Key Laboratory of Molecular Animal Nutrition, Ministry of Education, Feed Science Institute, Zhejiang University, Hangzhou 310029, China.
Virol Sin. 2011 Aug;26(4):260-6. doi: 10.1007/s12250-011-3202-0. Epub 2011 Aug 17.

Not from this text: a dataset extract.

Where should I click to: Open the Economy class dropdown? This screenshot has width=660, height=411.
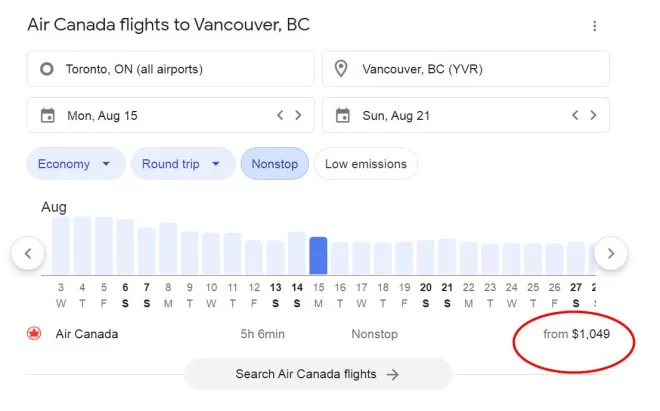tap(76, 164)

The gene encoding the VP28 envelope protein of White spot syndrome virus (WSSV) was cloned into expression vector pET-30a and transformed into the Escherichia coli strain BL21. After induction, the recombinant VP28 (rVP28) protein was purified and then used to immunize Balb/c mice for monoclonal antibody (MAb) production. It was observed by immuno-electron microscopy the MAbs specific to rVP28 could recognize native VP28 target epitopes of WSSV and dot-blot analysis was used to detect natural WSSV infection. Competitive PCR showed that the viral level was approximately 10(4) copies/mg tissue in the dilution of gill homogenate of WSSV-infected crayfish at the detection limit of dot-blot assay. Our results suggest that dot-blot analysis with anti-rVP28 MAb could rapidly and sensitively detect WSSV at the early stages of WSSV infection.
白斑综合征病毒(WSSV)VP28 囊膜蛋白的编码基因被克隆到表达载体 pET-30a 中,并转化到大肠杆菌菌株 BL21 中。诱导后,重组 VP28(rVP28)蛋白被纯化,然后用于免疫 Balb/c 小鼠以产生单克隆抗体(MAb)。通过免疫电子显微镜观察到,针对 rVP28 的 MAb 能够识别 WSSV 的天然 VP28 靶表位,并且点印迹分析用于检测天然 WSSV 感染。竞争性 PCR 显示,在斑点印迹分析的检测限下,WSSV 感染螯虾鳃匀浆的稀释度中病毒水平约为 10(4) 拷贝/mg 组织。我们的结果表明,用抗-rVP28 MAb 进行点印迹分析可以在 WSSV 感染的早期快速和敏感地检测到 WSSV。